Ansonsten finden Aktivitäten fast immer im Privatraum statt:

„Öffentliche Räume sind nicht existent, Kinos, Theater oder Opernhäuser verboten, Shoppingmalls fast die einzige Lokalität für Freizeitgestaltung in der Öffentlichkeit (Le Renard: 2011). Stattdessen finden in privaten Räumen Aktivitäten außerhalb der strikten ideologischen Normen statt: Reiche saudische Geschäftsleute verfügen über Privatkinos und -diskotheken sowie eigene Alkoholvorräte“ (Sons 2013: 30)

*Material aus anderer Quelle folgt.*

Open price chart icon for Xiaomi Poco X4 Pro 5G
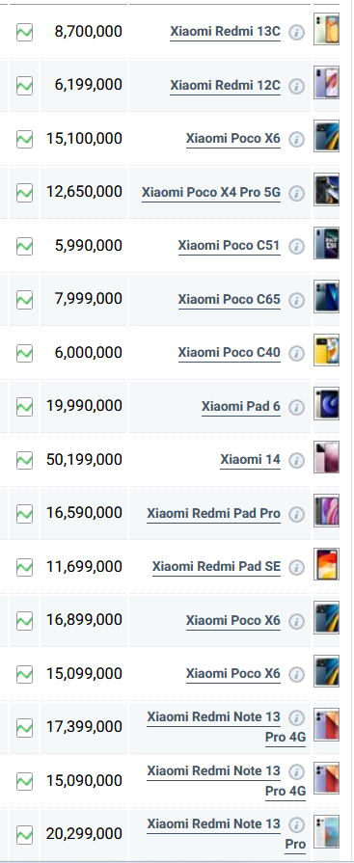This screenshot has width=354, height=863. coord(24,193)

Zudem wird auch von einer musikalischen Revolution seit Beginn des 21. Jahrhunderts gesprochen. Über die aktuellen Veränderungen konnten nur Internetquellen gefunden werden, deren Daten zwar nicht in allen Details zuverlässig sind, aber zumindest in ihrer Anzahl und ihrem Inhalt eine Veränderung im Land andeuten, die auch durch andere Quellen abgesichert wird:

„Even though music is considered a sin by the country’s religious leaders, there has been what many call ‘an explosion’ of Saudi pop, rock and rap bands within the past two-three years. Two years ago there were only two bands in Jeddah. Now there are said to be around 60 underground bands in Saudi Arabia playing Western style rock music, according to the daily newspaper Arab News. Many of these are heavy metal, grunge and death metal bands“ (Internetquelle 14)

Im Vordergrund stehen hierbei Pop-, Rock-, Rap- und (Heavy)Metal-Bands mit englischen Texten und männlichen Sängern. Daneben wird aktuell auch Electronic Dance Music (z.B. von dem DJ Omar Basaad) kreiert. YouTube ist offiziell verboten (vgl. Hagmann 2010: 130). Öffentliche Konzerte sind in der Regel ebenfalls verboten. Konzertaufführungen finden daher fast nur privat statt: „playing gigs in private homes, in residential compounds in the Saudi Arabia. For last three years it's been an explosion in Saudi Arabia's underground music scene“ (Moutushi 2013). Durch das Internet können Musiker nun ihre Musik im In- und Ausland bekannt machen. Webseiten wie My Space (siehe beispielsweise Internetquelle 15 und 16), Facebook

146 oder saudische Portale wie Saudi Rock and Metal Society (gegründet 2003; siehe Internetquelle 17) werden hierfür stark genutzt. Auch Musikgeschäfte sind nach Onlinequellen inzwischen in fast allen Städten zu finden:

„Particularly in the early days of the current Saudi state, religious authorities were quick to repress music other than the rhythmic percussion that still dominates contemporary Saudi music. The advent of radios, tape and CD players in the country saw the attendant growth of shops supporting them. Most cities of any size now have crowded music shops. With the coming of satellite TV, music video stations, ranging from MTV (Europe and Lebanon versions), VH1, and assorted European and Arabic music channels are very popular.“ (Internetquelle 18)

Insbesondere in Jidda, der kosmopolitischen Stadt und dem gegenwärtigen Zentrum der saudischen Musikszene, wird sogar von gelegentlicher Musik auf öffentlichen Straßen berichtet (vgl. Worth 2008). So ist zu erwarten, dass viele saudische Jugendliche (insbesondere aus der Heimatstadt Jidda) mit westlicher englischsprachiger Musik vertraut sind. Hierbei sind aufgrund der Diskussion von Musik im Islam (siehe Kap. 5.2.2.3) allerdings große Unterschiede bezüglich der Offenheit gegenüber westlicher Musik möglich.